Top Middle East Cyber Threats – 8 November 2022
At Help AG, our Managed Security Services (MSS) team offers 24x7x365 monitoring of complex IT security infrastructures to some of the largest enterprises in the region. As a result, we have our eyes keenly fixed on the cybersecurity threat landscape and are among the first in the region to learn and act upon new threats.
In this blog, we share the top cybersecurity threats our MSS team has recently come across. So, read on to learn about what you need to look out for in the weeks ahead:
OpenSSL Fixes High Severity Vulnerabilities
The OpenSSL project has fixed two high-severity security vulnerabilities in its open-source cryptographic library that is used to encrypt communication channels and HTTPS connections. The vulnerabilities are tracked as CVE-2022-3602 and CVE-2022-3786, and these affect the OpenSSL versions 3.0.0 and above. These have been patched in OpenSSL 3.0.7.

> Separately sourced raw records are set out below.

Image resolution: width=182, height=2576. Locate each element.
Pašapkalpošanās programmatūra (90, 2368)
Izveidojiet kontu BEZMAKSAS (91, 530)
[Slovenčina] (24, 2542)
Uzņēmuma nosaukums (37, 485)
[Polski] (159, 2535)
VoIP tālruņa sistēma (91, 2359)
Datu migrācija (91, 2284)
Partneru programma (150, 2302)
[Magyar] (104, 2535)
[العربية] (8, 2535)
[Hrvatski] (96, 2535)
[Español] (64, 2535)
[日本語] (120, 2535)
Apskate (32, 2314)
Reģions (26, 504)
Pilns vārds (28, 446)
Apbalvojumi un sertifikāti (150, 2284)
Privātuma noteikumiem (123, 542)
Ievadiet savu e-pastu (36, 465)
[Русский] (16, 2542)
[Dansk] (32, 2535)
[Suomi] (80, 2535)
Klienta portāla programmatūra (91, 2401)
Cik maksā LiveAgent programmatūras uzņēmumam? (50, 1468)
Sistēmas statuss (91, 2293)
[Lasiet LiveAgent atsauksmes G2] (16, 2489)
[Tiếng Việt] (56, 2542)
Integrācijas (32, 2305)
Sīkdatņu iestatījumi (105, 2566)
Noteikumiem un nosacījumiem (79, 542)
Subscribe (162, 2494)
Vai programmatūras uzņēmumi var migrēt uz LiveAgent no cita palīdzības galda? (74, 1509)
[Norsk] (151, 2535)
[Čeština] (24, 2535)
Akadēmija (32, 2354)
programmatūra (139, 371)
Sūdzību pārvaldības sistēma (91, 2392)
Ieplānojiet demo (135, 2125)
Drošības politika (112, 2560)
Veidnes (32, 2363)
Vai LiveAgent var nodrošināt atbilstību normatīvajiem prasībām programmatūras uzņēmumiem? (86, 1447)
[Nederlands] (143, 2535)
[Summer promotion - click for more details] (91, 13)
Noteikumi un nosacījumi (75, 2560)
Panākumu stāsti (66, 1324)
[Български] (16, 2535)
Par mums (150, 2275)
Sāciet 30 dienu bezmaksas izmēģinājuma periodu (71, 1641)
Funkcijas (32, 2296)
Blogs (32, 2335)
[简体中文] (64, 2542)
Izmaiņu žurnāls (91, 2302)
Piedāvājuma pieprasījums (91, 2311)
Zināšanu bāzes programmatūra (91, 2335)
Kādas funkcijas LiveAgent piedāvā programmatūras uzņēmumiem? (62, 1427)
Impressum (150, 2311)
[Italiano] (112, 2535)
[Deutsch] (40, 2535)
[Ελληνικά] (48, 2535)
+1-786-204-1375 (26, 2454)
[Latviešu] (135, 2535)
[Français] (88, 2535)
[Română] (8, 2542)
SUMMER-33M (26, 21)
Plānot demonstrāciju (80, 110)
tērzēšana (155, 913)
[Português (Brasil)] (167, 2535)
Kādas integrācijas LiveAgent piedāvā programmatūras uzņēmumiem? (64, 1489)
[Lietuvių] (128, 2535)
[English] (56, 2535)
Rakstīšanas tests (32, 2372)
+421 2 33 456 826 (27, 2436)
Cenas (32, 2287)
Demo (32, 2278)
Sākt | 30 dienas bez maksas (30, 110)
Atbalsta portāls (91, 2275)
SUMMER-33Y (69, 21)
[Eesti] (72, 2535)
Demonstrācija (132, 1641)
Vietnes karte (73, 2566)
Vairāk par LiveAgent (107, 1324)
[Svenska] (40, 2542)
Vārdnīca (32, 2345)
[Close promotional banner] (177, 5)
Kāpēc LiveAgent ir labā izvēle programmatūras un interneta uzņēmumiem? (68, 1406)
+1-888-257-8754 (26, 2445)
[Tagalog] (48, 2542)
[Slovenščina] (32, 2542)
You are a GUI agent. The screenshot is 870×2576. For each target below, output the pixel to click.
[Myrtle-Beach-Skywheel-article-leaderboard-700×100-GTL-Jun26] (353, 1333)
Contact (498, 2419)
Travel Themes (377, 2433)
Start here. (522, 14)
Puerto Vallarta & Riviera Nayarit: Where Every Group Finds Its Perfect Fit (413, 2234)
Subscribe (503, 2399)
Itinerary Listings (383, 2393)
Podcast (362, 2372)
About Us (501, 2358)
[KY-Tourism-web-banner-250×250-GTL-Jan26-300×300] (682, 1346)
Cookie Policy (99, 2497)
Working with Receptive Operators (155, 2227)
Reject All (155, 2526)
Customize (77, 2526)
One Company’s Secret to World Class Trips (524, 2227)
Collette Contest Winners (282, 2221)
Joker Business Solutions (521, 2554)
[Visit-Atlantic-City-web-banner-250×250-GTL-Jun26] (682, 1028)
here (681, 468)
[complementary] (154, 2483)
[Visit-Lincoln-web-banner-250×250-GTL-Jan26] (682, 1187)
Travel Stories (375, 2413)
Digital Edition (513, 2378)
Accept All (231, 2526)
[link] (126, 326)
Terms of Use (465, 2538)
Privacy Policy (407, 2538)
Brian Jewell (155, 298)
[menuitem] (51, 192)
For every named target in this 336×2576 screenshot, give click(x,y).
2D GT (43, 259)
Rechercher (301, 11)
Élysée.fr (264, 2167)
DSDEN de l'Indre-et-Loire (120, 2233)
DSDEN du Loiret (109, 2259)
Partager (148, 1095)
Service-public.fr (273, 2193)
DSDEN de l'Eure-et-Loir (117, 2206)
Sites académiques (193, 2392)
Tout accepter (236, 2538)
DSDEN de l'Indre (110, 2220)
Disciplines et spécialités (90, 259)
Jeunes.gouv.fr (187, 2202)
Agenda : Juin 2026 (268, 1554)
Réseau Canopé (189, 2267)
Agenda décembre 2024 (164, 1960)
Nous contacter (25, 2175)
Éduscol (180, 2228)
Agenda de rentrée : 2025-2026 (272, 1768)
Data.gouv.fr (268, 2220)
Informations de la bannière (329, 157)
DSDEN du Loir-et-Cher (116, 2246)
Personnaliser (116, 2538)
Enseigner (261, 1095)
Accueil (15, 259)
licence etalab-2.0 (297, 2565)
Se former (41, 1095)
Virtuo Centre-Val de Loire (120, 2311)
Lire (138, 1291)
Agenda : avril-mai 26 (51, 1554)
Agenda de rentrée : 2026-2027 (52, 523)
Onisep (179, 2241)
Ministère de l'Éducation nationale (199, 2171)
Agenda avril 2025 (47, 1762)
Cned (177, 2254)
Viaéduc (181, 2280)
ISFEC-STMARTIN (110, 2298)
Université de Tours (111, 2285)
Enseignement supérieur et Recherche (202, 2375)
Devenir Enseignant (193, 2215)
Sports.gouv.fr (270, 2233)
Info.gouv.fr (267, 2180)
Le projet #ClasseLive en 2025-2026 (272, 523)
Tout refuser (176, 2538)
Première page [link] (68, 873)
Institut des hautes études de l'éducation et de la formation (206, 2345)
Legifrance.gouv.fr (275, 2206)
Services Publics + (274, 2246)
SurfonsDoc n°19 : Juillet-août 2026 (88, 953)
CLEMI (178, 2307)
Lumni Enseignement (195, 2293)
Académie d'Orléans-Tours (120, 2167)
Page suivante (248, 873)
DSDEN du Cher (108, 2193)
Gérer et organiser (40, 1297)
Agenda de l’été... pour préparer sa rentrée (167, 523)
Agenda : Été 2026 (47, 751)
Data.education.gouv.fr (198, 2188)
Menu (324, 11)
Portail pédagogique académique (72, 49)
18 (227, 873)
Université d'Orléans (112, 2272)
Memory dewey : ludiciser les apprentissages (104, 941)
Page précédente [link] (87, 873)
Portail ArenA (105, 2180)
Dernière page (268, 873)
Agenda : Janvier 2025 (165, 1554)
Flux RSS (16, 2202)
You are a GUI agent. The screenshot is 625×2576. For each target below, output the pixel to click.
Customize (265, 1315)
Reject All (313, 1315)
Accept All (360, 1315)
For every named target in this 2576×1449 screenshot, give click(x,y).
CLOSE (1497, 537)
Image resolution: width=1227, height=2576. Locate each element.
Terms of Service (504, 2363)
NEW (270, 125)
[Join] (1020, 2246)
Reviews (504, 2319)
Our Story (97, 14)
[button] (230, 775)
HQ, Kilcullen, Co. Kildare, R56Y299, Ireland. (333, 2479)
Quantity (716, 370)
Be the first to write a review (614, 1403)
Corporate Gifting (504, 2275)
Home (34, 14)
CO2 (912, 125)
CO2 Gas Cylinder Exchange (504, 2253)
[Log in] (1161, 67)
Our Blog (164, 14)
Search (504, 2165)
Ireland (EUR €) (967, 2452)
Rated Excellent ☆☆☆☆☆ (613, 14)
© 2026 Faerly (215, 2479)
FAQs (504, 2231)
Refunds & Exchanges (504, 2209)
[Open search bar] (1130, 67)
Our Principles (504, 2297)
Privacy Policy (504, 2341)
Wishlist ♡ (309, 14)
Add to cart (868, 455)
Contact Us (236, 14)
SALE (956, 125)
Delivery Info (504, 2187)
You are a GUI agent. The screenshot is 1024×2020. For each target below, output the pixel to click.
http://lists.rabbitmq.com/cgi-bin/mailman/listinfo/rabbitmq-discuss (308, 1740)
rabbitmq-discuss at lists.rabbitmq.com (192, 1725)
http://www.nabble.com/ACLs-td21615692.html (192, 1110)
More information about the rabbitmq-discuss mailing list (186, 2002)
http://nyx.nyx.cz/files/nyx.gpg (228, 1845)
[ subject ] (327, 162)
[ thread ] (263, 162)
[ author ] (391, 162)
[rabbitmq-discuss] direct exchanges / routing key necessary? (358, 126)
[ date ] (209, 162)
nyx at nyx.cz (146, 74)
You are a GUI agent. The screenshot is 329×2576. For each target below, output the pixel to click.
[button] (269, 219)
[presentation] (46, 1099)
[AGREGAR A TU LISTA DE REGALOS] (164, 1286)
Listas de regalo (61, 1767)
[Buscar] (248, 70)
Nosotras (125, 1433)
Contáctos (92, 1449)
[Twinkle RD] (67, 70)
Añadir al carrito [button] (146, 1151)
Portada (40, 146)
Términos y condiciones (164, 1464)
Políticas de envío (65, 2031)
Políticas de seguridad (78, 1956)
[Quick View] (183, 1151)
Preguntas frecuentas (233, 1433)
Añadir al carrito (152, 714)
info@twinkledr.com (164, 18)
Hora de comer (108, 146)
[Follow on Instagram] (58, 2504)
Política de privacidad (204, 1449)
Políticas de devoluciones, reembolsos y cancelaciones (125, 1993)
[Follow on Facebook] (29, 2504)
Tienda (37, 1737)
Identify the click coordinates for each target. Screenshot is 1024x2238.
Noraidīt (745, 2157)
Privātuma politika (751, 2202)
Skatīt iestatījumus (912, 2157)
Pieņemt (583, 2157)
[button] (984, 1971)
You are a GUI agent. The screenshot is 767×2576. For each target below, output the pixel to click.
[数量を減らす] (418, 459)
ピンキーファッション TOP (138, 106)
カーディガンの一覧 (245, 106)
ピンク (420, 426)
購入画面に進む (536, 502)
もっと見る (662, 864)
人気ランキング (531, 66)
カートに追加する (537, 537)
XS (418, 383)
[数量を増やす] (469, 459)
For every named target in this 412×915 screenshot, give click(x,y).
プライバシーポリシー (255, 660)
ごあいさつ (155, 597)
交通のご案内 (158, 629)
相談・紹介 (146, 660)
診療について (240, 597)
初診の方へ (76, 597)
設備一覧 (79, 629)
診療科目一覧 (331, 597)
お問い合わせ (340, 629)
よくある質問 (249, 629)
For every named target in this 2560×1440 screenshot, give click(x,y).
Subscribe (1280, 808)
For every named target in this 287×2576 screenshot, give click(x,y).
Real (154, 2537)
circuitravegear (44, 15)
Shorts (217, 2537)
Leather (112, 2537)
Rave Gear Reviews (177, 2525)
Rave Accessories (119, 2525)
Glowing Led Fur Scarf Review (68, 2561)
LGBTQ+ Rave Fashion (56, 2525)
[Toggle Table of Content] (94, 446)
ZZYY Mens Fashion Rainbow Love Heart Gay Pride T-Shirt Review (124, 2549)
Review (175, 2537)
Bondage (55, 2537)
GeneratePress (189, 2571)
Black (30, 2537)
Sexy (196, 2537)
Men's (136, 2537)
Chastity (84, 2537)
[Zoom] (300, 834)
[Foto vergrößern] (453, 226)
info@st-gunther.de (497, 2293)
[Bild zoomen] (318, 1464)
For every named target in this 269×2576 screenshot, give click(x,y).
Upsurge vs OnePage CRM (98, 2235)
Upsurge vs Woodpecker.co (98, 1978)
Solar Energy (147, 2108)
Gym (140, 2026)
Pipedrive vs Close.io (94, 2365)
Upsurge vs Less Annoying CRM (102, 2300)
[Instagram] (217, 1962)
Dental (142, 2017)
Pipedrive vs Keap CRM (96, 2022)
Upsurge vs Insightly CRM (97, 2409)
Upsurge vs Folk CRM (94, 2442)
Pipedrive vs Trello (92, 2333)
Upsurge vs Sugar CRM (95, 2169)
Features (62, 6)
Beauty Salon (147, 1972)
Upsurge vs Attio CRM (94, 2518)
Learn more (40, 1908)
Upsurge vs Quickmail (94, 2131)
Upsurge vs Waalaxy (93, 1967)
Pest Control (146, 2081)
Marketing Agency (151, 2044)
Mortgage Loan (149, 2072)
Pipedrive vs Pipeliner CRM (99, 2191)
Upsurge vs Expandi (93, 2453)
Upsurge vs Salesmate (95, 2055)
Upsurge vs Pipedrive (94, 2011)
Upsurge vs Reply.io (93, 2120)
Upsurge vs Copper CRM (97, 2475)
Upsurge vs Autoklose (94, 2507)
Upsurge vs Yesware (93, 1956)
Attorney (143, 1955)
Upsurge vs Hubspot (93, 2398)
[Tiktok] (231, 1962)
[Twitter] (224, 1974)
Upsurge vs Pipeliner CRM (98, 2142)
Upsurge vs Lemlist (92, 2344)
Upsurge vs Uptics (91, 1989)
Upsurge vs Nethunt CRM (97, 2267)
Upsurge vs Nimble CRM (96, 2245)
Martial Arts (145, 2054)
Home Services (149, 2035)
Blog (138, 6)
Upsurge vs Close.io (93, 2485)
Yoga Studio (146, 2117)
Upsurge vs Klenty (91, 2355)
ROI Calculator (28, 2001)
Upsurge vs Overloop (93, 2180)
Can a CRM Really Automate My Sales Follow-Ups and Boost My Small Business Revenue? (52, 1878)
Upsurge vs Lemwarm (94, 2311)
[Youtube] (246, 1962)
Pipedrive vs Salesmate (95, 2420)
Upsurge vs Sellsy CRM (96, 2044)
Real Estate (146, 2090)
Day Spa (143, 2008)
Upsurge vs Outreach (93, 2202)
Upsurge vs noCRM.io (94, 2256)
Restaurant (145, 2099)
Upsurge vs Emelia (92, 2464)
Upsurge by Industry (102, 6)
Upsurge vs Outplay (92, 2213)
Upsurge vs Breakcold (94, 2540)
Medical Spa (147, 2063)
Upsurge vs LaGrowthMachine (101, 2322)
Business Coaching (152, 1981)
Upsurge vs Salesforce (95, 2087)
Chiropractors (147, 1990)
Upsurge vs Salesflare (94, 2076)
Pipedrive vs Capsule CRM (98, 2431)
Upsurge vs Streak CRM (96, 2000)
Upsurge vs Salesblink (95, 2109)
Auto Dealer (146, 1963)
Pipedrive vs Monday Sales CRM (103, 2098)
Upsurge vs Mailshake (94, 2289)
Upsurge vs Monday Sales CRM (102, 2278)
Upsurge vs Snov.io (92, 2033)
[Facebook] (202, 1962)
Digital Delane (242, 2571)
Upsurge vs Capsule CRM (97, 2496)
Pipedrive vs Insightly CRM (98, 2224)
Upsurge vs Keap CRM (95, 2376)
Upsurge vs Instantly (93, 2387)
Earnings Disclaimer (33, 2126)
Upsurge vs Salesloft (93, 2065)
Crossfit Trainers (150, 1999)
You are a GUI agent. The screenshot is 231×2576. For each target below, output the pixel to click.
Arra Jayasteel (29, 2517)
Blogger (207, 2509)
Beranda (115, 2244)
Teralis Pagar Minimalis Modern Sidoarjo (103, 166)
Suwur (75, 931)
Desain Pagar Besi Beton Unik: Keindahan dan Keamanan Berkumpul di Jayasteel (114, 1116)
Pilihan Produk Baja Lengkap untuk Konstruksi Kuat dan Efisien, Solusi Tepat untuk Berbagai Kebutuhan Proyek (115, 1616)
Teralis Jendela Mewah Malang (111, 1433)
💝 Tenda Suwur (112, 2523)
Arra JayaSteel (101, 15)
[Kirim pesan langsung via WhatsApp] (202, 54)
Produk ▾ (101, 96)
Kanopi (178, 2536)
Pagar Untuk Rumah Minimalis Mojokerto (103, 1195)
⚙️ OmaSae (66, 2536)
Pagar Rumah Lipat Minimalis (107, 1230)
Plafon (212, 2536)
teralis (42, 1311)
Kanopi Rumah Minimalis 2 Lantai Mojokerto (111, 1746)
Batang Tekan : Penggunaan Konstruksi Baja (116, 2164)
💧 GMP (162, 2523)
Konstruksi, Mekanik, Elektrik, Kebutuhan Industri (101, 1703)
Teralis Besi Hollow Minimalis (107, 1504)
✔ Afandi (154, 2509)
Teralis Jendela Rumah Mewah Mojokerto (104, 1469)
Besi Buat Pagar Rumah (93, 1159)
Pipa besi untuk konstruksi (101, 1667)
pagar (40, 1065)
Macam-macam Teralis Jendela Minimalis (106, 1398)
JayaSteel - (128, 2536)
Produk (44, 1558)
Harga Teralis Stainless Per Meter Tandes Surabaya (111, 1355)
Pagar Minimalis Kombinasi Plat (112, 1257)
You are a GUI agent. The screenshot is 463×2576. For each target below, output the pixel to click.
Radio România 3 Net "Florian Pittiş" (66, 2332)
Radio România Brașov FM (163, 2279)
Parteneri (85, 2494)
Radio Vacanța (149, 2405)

CVE-2022-3602 is an arbitrary 4-byte stack buffer overflow that could trigger crashes or enable remote code execution (RCE). An attacker can craft a malicious email address to overflow four attacker-controlled bytes on the stack which could result in a crash (causing a denial-of-service). Similarly, CVE-2022-3786 can also be exploited via a malicious email address to trigger a denial-of-service state via a buffer overflow.
- Ensure all systems are patched and updated.